The answer must be the full listing, reproduced word for word.

GIVEN DATA section start

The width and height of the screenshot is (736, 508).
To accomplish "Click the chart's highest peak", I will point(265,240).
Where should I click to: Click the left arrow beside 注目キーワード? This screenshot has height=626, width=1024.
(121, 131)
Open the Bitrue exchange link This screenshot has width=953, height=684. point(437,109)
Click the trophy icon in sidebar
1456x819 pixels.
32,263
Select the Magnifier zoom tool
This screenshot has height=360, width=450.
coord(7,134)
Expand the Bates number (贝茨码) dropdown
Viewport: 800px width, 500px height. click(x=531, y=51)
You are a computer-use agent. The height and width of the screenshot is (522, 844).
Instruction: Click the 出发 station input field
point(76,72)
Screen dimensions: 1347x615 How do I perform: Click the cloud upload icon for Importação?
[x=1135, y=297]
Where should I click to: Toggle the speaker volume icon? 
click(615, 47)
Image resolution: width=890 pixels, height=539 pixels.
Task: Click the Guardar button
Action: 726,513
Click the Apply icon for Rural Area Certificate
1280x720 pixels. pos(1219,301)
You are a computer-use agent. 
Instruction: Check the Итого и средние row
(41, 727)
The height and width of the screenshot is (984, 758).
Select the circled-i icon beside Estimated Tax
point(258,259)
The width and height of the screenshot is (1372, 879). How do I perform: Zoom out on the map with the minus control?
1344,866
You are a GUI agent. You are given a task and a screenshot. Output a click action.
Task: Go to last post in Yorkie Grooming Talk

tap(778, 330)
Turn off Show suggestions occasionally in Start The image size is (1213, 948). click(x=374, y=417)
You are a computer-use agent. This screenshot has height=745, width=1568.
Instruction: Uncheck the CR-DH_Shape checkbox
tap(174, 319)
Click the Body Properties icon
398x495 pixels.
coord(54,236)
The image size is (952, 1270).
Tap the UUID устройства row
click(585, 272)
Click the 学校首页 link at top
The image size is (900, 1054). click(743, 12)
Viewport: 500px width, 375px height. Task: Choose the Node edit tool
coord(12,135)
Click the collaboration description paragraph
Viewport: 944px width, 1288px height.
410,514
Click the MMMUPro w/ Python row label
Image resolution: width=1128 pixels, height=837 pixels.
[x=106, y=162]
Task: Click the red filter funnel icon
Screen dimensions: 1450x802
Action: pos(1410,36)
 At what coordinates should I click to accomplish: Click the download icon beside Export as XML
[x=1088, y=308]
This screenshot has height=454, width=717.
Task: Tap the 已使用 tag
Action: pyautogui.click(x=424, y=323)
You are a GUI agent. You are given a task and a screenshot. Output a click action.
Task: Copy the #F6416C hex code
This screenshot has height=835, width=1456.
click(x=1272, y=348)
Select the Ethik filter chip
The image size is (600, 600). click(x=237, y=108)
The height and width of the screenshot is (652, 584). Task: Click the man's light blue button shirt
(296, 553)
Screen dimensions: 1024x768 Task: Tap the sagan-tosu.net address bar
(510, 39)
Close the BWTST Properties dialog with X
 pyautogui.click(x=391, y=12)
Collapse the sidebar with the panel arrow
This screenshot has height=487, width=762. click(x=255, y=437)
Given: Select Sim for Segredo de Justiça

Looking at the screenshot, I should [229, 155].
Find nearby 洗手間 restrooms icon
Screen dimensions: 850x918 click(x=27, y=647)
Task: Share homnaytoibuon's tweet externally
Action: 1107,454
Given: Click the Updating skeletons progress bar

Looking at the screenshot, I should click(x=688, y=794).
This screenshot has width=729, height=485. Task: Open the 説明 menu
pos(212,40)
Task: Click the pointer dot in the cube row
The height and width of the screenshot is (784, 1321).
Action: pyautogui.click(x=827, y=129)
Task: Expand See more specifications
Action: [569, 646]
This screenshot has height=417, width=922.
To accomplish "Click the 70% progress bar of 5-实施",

GIVEN DATA section end

• EXPECTED ANSWER:
The width and height of the screenshot is (736, 508).
To accomplish "Click the chart's highest peak", I will point(265,240).
Where should I click to: Click the left arrow beside 注目キーワード? This screenshot has height=626, width=1024.
(121, 131)
Open the Bitrue exchange link This screenshot has width=953, height=684. point(437,109)
Click the trophy icon in sidebar
1456x819 pixels.
32,263
Select the Magnifier zoom tool
This screenshot has height=360, width=450.
coord(7,134)
Expand the Bates number (贝茨码) dropdown
Viewport: 800px width, 500px height. click(x=531, y=51)
You are a computer-use agent. The height and width of the screenshot is (522, 844).
Instruction: Click the 出发 station input field
point(76,72)
Screen dimensions: 1347x615 How do I perform: Click the cloud upload icon for Importação?
[x=1135, y=297]
Where should I click to: Toggle the speaker volume icon? 
click(615, 47)
Image resolution: width=890 pixels, height=539 pixels.
Task: Click the Guardar button
Action: 726,513
Click the Apply icon for Rural Area Certificate
1280x720 pixels. pos(1219,301)
You are a computer-use agent. 
Instruction: Check the Итого и средние row
(41, 727)
The height and width of the screenshot is (984, 758).
Select the circled-i icon beside Estimated Tax
point(258,259)
The width and height of the screenshot is (1372, 879). How do I perform: Zoom out on the map with the minus control?
1344,866
You are a GUI agent. You are given a task and a screenshot. Output a click action.
Task: Go to last post in Yorkie Grooming Talk

tap(778, 330)
Turn off Show suggestions occasionally in Start The image size is (1213, 948). click(x=374, y=417)
You are a computer-use agent. This screenshot has height=745, width=1568.
Instruction: Uncheck the CR-DH_Shape checkbox
tap(174, 319)
Click the Body Properties icon
398x495 pixels.
coord(54,236)
The image size is (952, 1270).
Tap the UUID устройства row
click(585, 272)
Click the 学校首页 link at top
The image size is (900, 1054). click(743, 12)
Viewport: 500px width, 375px height. Task: Choose the Node edit tool
coord(12,135)
Click the collaboration description paragraph
Viewport: 944px width, 1288px height.
410,514
Click the MMMUPro w/ Python row label
Image resolution: width=1128 pixels, height=837 pixels.
[x=106, y=162]
Task: Click the red filter funnel icon
Screen dimensions: 1450x802
Action: pos(1410,36)
 At what coordinates should I click to accomplish: Click the download icon beside Export as XML
[x=1088, y=308]
This screenshot has height=454, width=717.
Task: Tap the 已使用 tag
Action: pyautogui.click(x=424, y=323)
You are a GUI agent. You are given a task and a screenshot. Output a click action.
Task: Copy the #F6416C hex code
This screenshot has height=835, width=1456.
click(x=1272, y=348)
Select the Ethik filter chip
The image size is (600, 600). click(x=237, y=108)
The height and width of the screenshot is (652, 584). Task: Click the man's light blue button shirt
(296, 553)
Screen dimensions: 1024x768 Task: Tap the sagan-tosu.net address bar
(510, 39)
Close the BWTST Properties dialog with X
 pyautogui.click(x=391, y=12)
Collapse the sidebar with the panel arrow
This screenshot has height=487, width=762. click(x=255, y=437)
Given: Select Sim for Segredo de Justiça

Looking at the screenshot, I should [229, 155].
Find nearby 洗手間 restrooms icon
Screen dimensions: 850x918 click(x=27, y=647)
Task: Share homnaytoibuon's tweet externally
Action: 1107,454
Given: Click the Updating skeletons progress bar

Looking at the screenshot, I should click(x=688, y=794).
This screenshot has width=729, height=485. Task: Open the 説明 menu
pos(212,40)
Task: Click the pointer dot in the cube row
The height and width of the screenshot is (784, 1321).
Action: pyautogui.click(x=827, y=129)
Task: Expand See more specifications
Action: [569, 646]
This screenshot has height=417, width=922.
To accomplish "Click the 70% progress bar of 5-实施",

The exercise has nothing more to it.